Hi there, Sarah Baldwin here. it’s another
Sunday with Sarah. Do you ever worry about your child and gunplay? Is your
child showing an interest in guns or playing shooting games and are you
worried that that means they might grow up to become violent? Well, if so, you’re
not alone. I’m here to talk to you today about children and weapon play. I’m the
mother of two boys and even though we did not have toy guns in our
house, I didn’t condone gunplay and yet my boys, as soon as they got to preschool,
were shooting each other and shooting their friends and I was very
concerned. And I get this question a lot. Over my many years as a Waldorf early
childhood teacher, I started out by not allowing gunplay at all in my classroom,
but as I learned from some of my mentors and the more I observed children that
children—boys in particular, not always but in particular—there seems to be
nothing we can do to stop it. It’s a fascination. There are a lot of
theories on why that is. There’s a surge of testosterone in young boys
between the ages of three and four and that can inspire a lot of this kind of play, but
there’s also—a child often feel so powerless in his or her world. They’re
powerless over their parents and their teachers and circumstances and gunplay
sometimes gives a child a sense of power. So, in my classroom I found that even if
I didn’t allow guns a wooden spoon would become a gun, a wooden block. When we’re
outside a stick becomes a gun and even if you were to take away all those
things a finger easily becomes a gun which you can’t put away. So I made rules
and I only allowed gun play outside, when we’re playing outside, and the rule
was you could not point a gun another person because as I explained guns
hurt other people. But you could point it at a tree or an imaginary monster or up
in the sky and that seemed to fulfill the child’s
need in a way where other people, other children, didn’t feel threatened. Parents often ask “Well, why swordplay then? Why’d you give them toy swords in a
Waldorf classroom?” Often teachers do, some Waldorf teachers even make wooden
swords, they might spend a long time sanding a wooden sword.
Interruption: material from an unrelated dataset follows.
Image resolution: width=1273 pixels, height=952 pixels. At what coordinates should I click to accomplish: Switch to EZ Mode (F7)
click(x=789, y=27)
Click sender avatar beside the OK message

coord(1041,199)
It’s not an
easy question to answer but there are a lot of different—a lot of qualities in a
sword that are different from a gun. Children in a Waldorf school in the
autumn often hear a story about the Archangel Saint Michael—you might see it
spelled Michael, in Waldorf education we call it Saint Michael—and
celebrate his festival of Michaelmas. It’s the story of Saint Michael who
slays or tames a dragon, different versions of the story, carrying a sword
made of stars and he’s using it for the good. So when I did have wooden
swords in my classroom, I kept them in a closet, we didn’t take them out unless a
child asked for one and before they could play with a sword we went
through a little knighting ceremony. I asked the child to put on a silk cape
and to sit on a special bench and then I would knight the child by saying “Harper
Alexander, have you been good?” And the child would answer “Oh, yes.” “Have you been
true?” “Oh, yes.” “Have you heard the stars singing in the sky?” “Oh, yes.” “Here is your sword,” and here I would tap the child on each shoulder. “Use it for
right, to carry the light, not for some silly
quarrel or fight.” And at this point I would hand the sword to the child and
this would inspire a different kind of play. After this knighting ceremony if another child in the class wanted to be
a knight too and went through the knighting ceremony and there are two toy
swords, I did allow play fighting with the swords but the rules were you could
only combat with a sword, sword to sword, and you could not touch another person
with your sword. We never wanted any child to feel endangered. Another
difference between swordplay and gunplay, I think, are the stories that they evoke.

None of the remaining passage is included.